Task: Go through the listing below and output exactly the line with "Given: Click the 添加标题 title input field", the line with "This screenshot has height=896, width=1321.", and each line between; omit the rest.

Records supplied:
--- --- ---
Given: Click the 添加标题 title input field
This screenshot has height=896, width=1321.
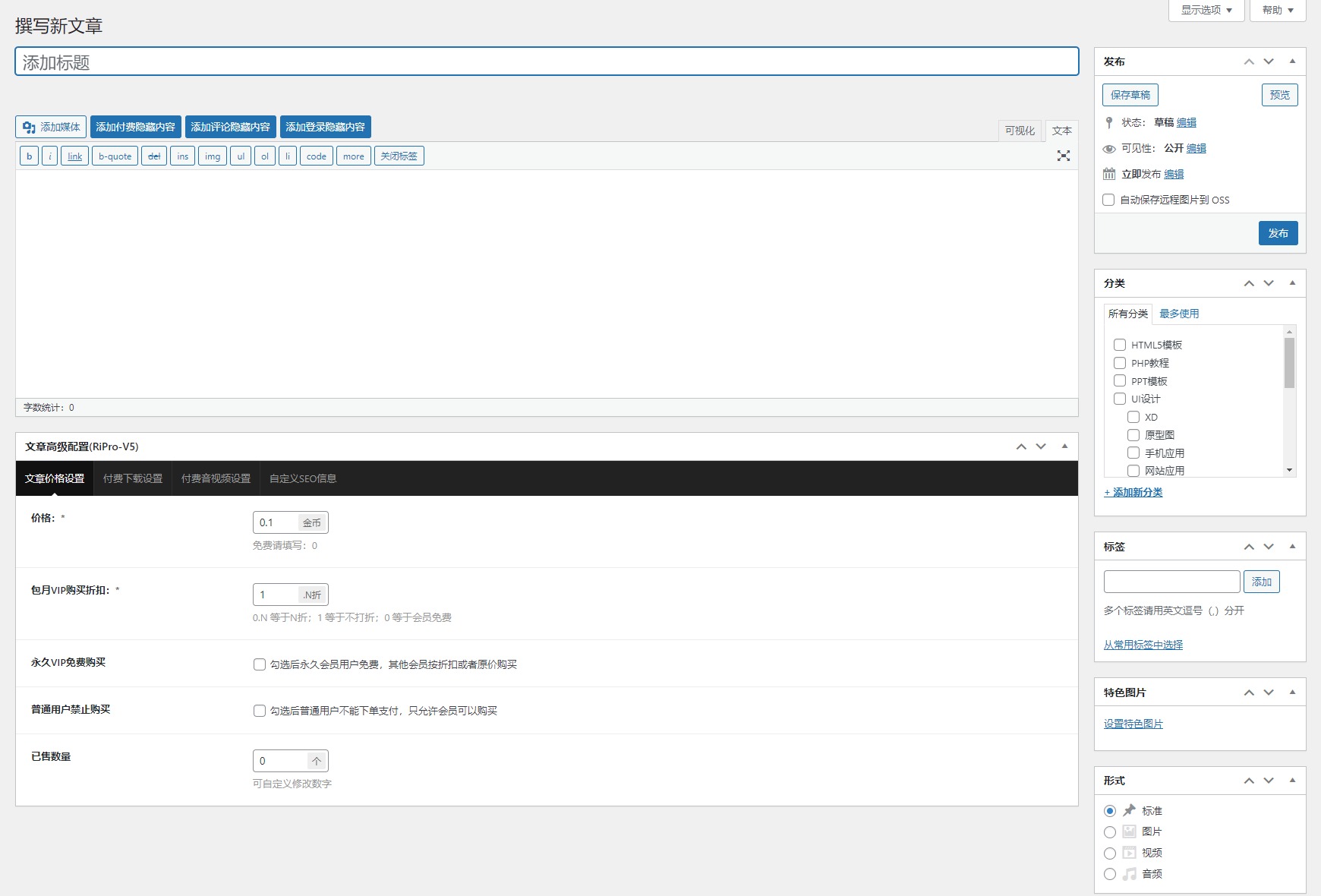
--- --- ---
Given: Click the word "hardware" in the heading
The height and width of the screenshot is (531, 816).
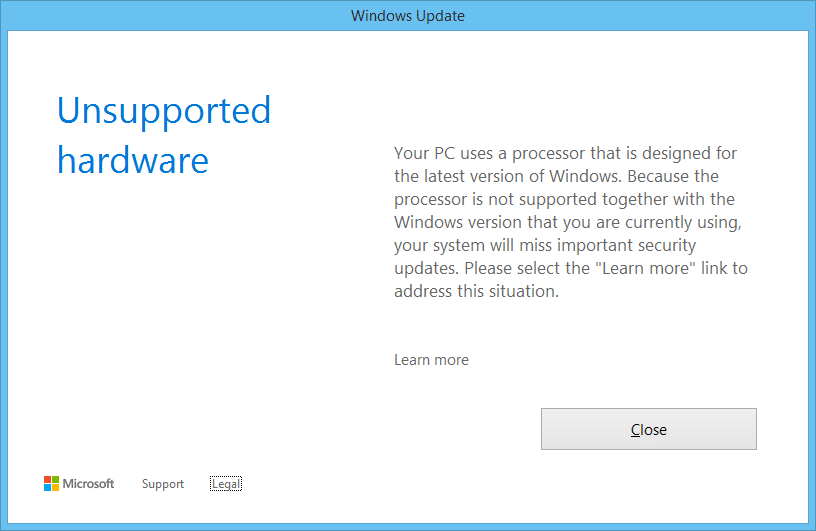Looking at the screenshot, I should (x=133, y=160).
--- --- ---
Result of this exercise:
Given: Click the 添加标题 title input field
This screenshot has height=896, width=1321.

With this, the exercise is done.